Neighbors such as Hope Harle-Mould said the house stood out like a sore thumb among the neatly maintained houses on Allegany Avenue, “It was just very ugly, and stray animals would go there, and parts of the house would actually fall off in windstorms.”
The road to financial purgatory started with a fire, on July 14, 2011–a backyard cookout that somehow got out of control–and gutted the two-story house. A short time later, the homeowners—after receiving the proceeds from their homeowners insurance–walked away from the house, and the mortgage, and the fire-damaged property went into foreclosure.
From 2012 until 2015, the “zombie” home just sat that there, until the bank donated the property to the Buffalo Erie Niagara Land Improvement Corporation, known simply as the Land Bank, which converted the eyesore in less than a year.

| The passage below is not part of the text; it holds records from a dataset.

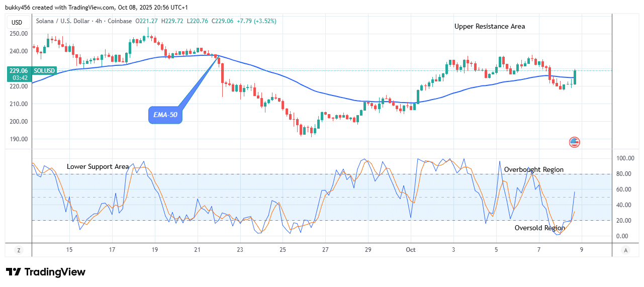Click the EMA-50 callout label
The height and width of the screenshot is (287, 644).
click(x=165, y=116)
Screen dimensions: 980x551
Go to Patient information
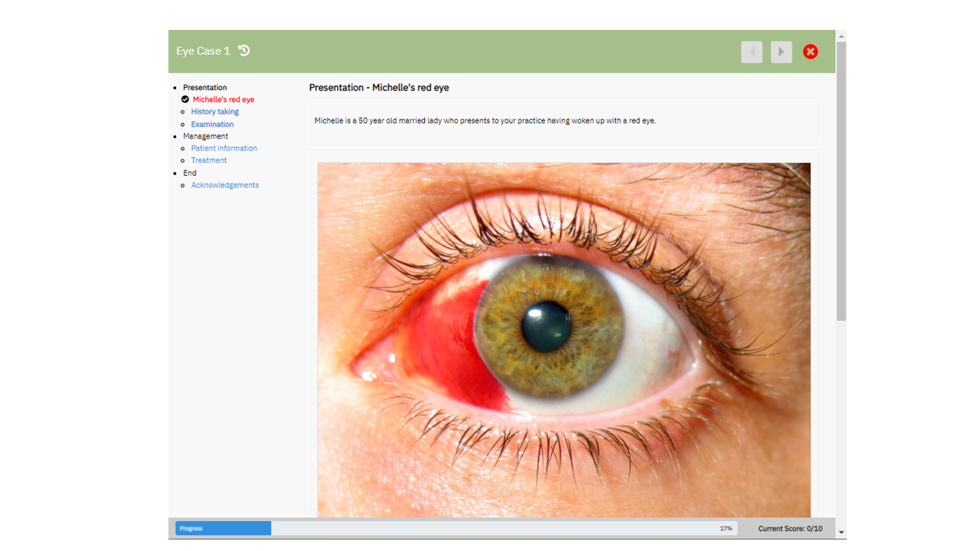pos(224,148)
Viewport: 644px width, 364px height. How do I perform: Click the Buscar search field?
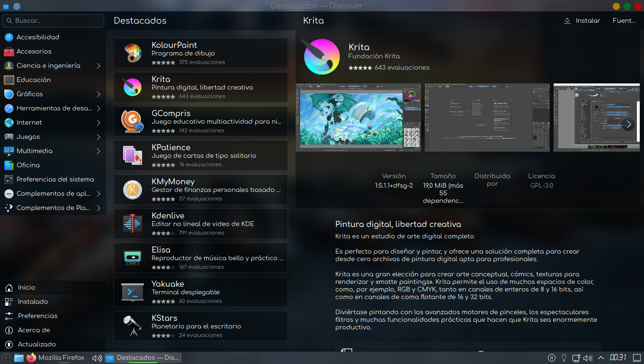[53, 21]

BENLIC Executive Director Jocelyn Gordon predicts the new and improved house will soon become a neighborhood asset, “to have a jewel like that on a block like this in Kenmore, we anticipate this house will sell, pretty much, immediately.”
State lawmakers created land banks for urban centers across New York to take control of once valuable properties that have fallen on hard times, and make them productive again. Gordon said the Buffalo-Erie-Niagara Land Bank spent close to $110,000 on improvements to the Kenmore property, adding a fourth bedroom and a second bath.

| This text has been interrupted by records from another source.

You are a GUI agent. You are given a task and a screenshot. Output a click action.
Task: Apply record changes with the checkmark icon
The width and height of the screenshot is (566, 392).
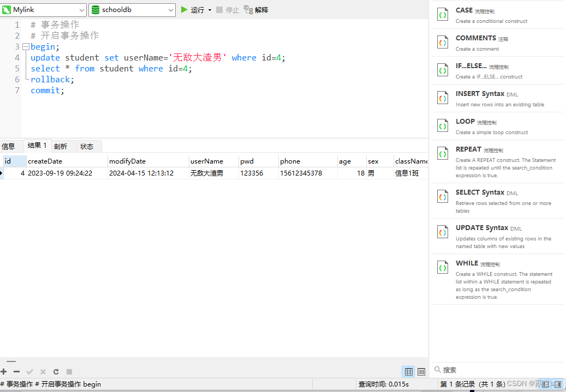(29, 371)
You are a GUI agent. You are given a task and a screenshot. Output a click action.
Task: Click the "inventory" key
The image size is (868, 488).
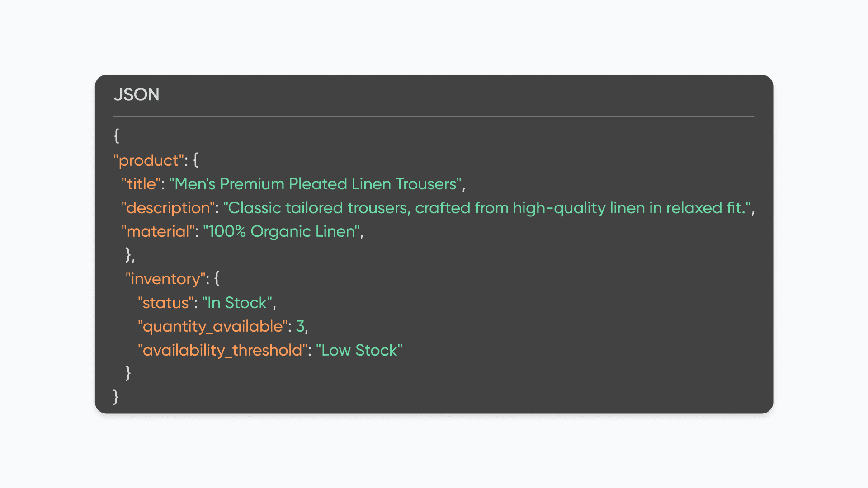(165, 279)
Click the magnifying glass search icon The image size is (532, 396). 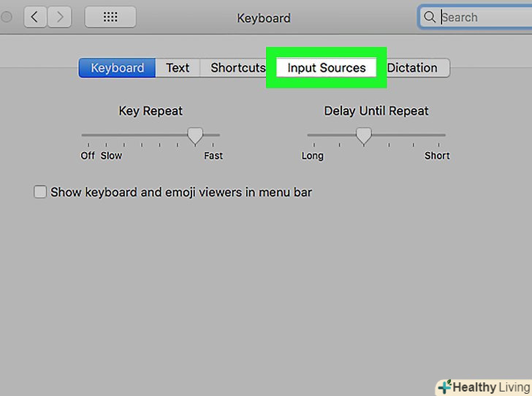coord(430,18)
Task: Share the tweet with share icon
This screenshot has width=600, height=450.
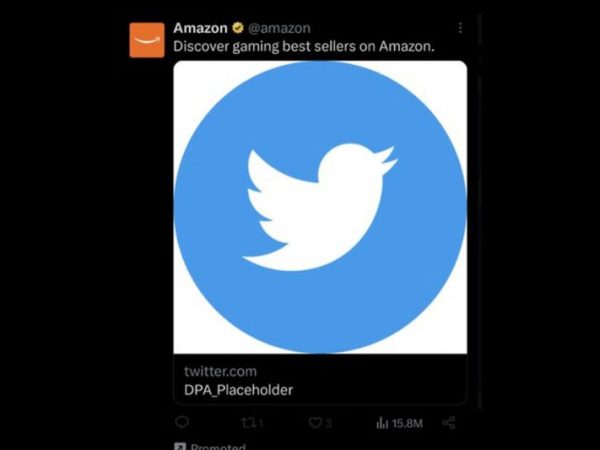Action: [x=449, y=423]
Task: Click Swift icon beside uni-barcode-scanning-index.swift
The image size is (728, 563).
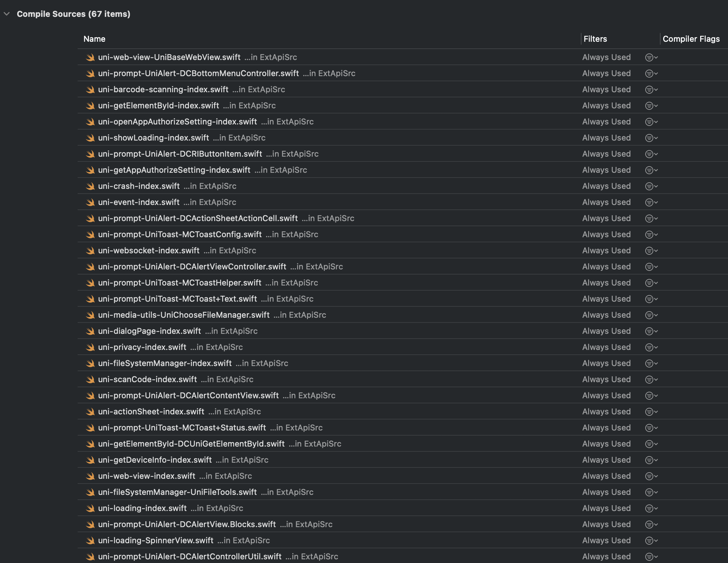Action: pos(90,90)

A host of local officials held a ribbon-cutting for the newly improved property, Tuesday afternoon, in preparation for putting the house back on the market.

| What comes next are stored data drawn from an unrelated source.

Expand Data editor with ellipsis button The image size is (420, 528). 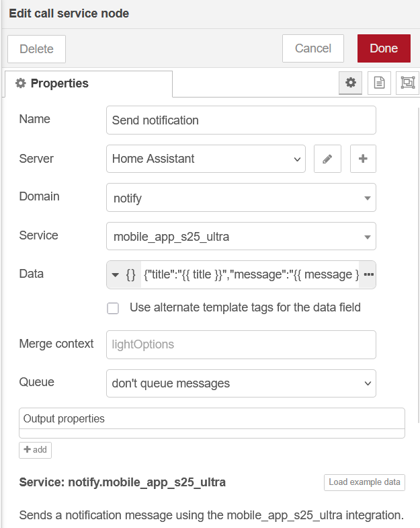[368, 275]
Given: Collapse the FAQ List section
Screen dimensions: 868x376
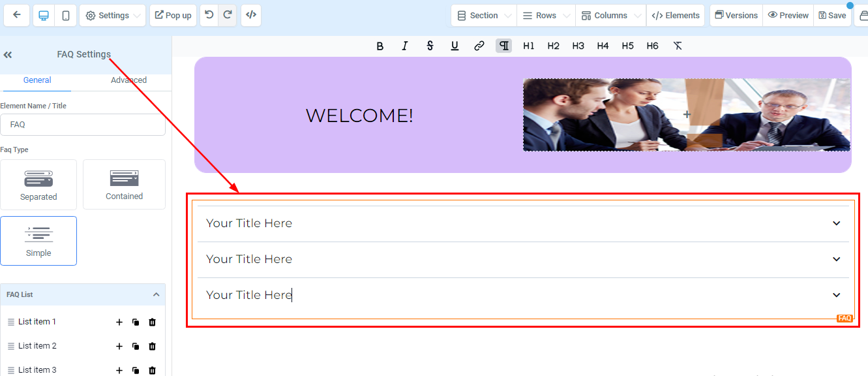Looking at the screenshot, I should (x=156, y=295).
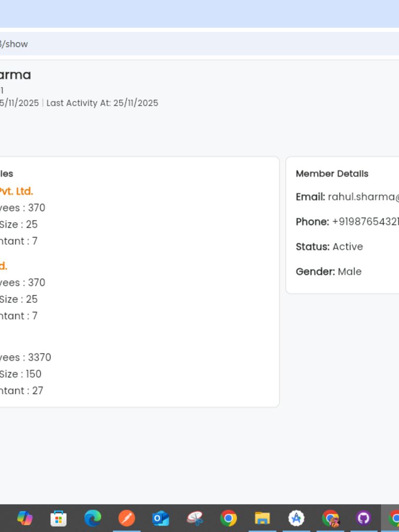Open GitHub Desktop from the taskbar

364,518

“This is exactly the type of property that we want to see,” said Erie County Executive Mark Poloncarz, “in a good neighborhood, a productive neighborhood, that needed a little tender loving care.”
Erie County Legislator Kevin Hardwick, whose district includes Kenmore, also praised the transformation, “No one wanted to live near a property like this. Now everyone would be glad to not only live in it, but live next to it. So it raises up the whole neighborhood.”
Harle-Mould is very happy with the way the Land Bank has turned the property around, “Huge improvement. I am glad someone will enjoy it soon.”
The money for the New York land banks’ projects comes from a settlement Attorney General Eric Schneiderman reached with several big banks over their questionable foreclosure practices, but officials say BENLIC’s projects have become self-sufficient, and they seem to be turning a small profit for the corporation.